[Begin Dataset rows]

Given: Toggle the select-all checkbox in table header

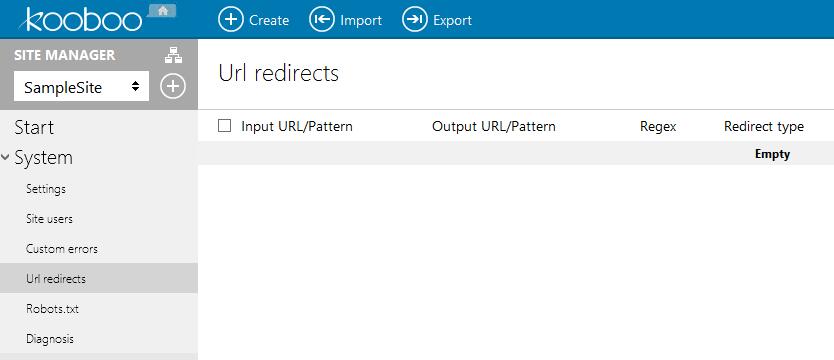Looking at the screenshot, I should [x=224, y=126].
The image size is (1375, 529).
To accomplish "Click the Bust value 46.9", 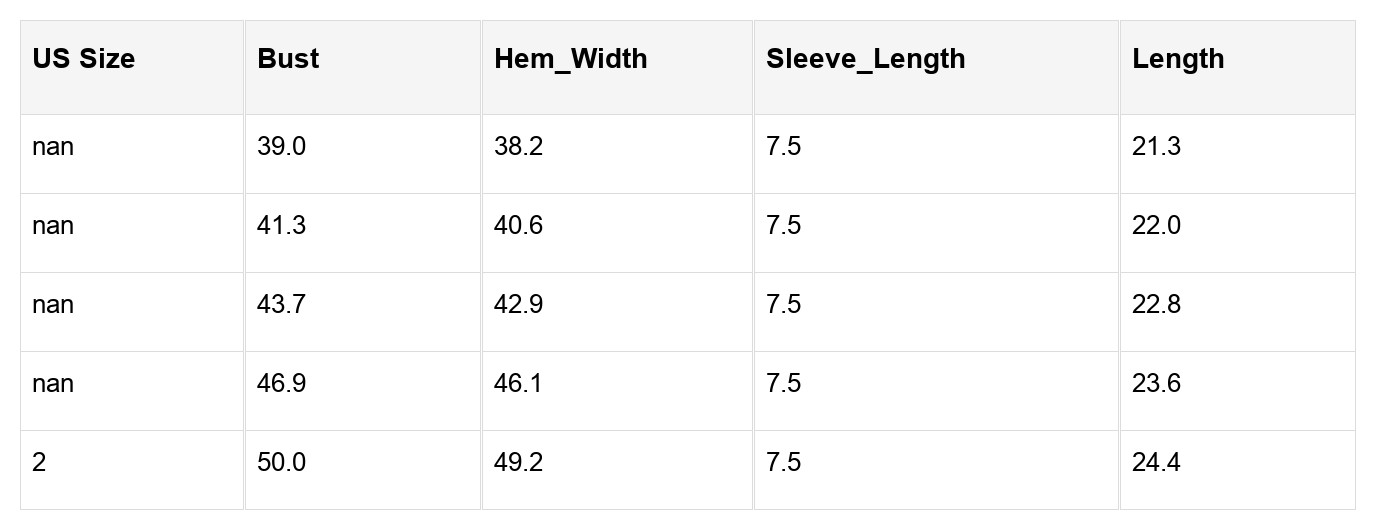I will point(282,384).
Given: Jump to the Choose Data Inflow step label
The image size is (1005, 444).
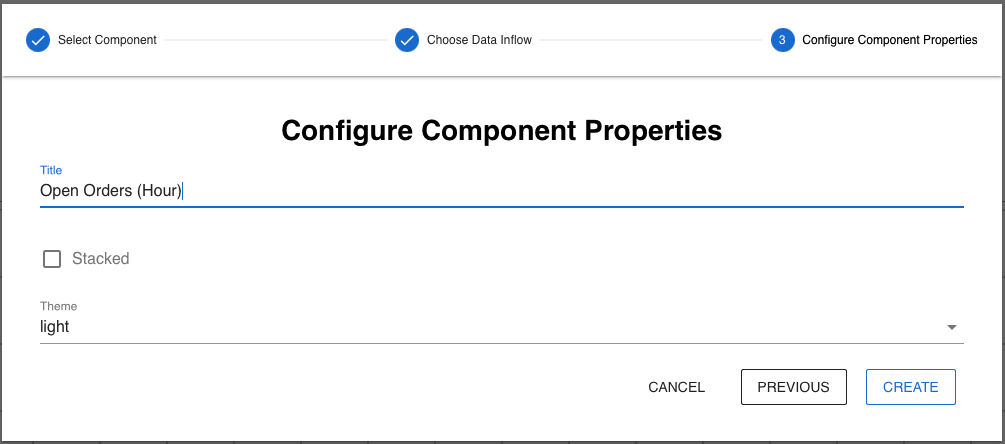Looking at the screenshot, I should 479,40.

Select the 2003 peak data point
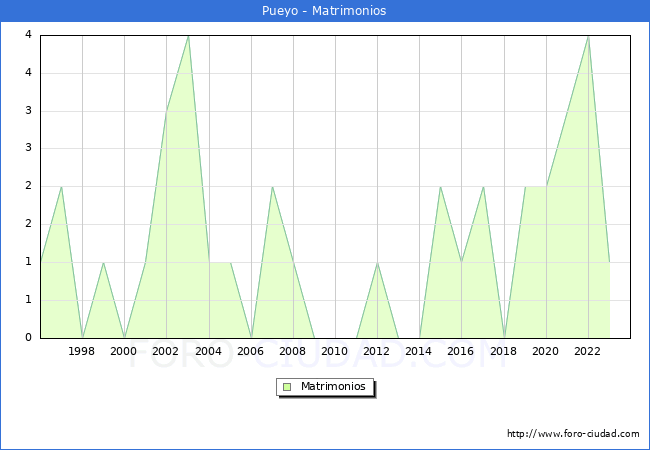tap(188, 36)
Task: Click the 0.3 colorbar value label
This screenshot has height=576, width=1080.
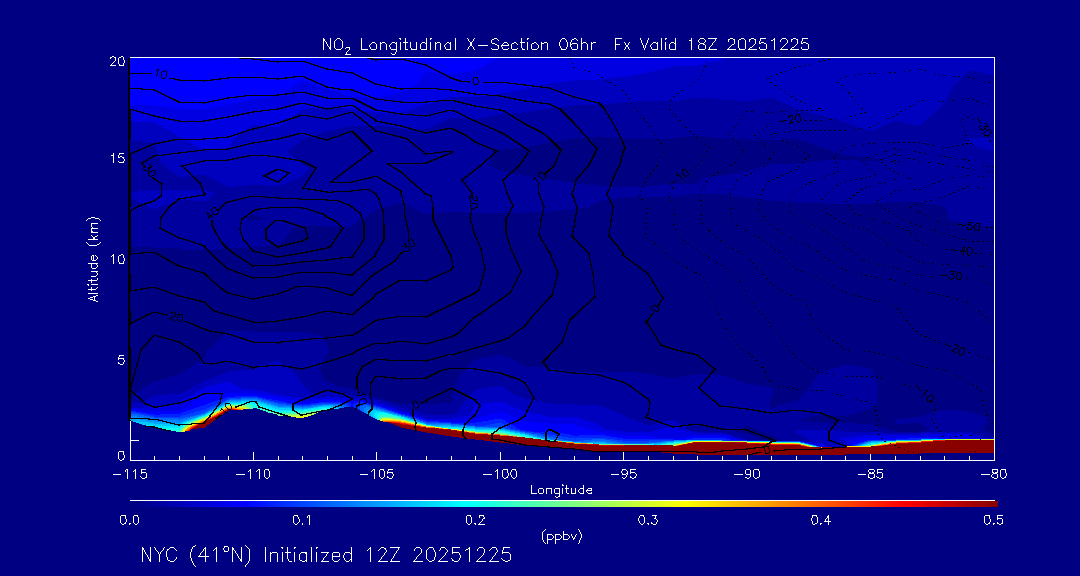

[End Dataset rows]

▸ **Prompt**: Copy the entries word for word, starting at the line that contains "Given: Jump to" and continuing to the end of the entries. Omit the pictures.

▸ **Written answer**:
Given: Jump to the Choose Data Inflow step label
The image size is (1005, 444).
Looking at the screenshot, I should 479,40.

Select the 2003 peak data point
tap(188, 36)
Task: Click the 0.3 colorbar value label
This screenshot has height=576, width=1080.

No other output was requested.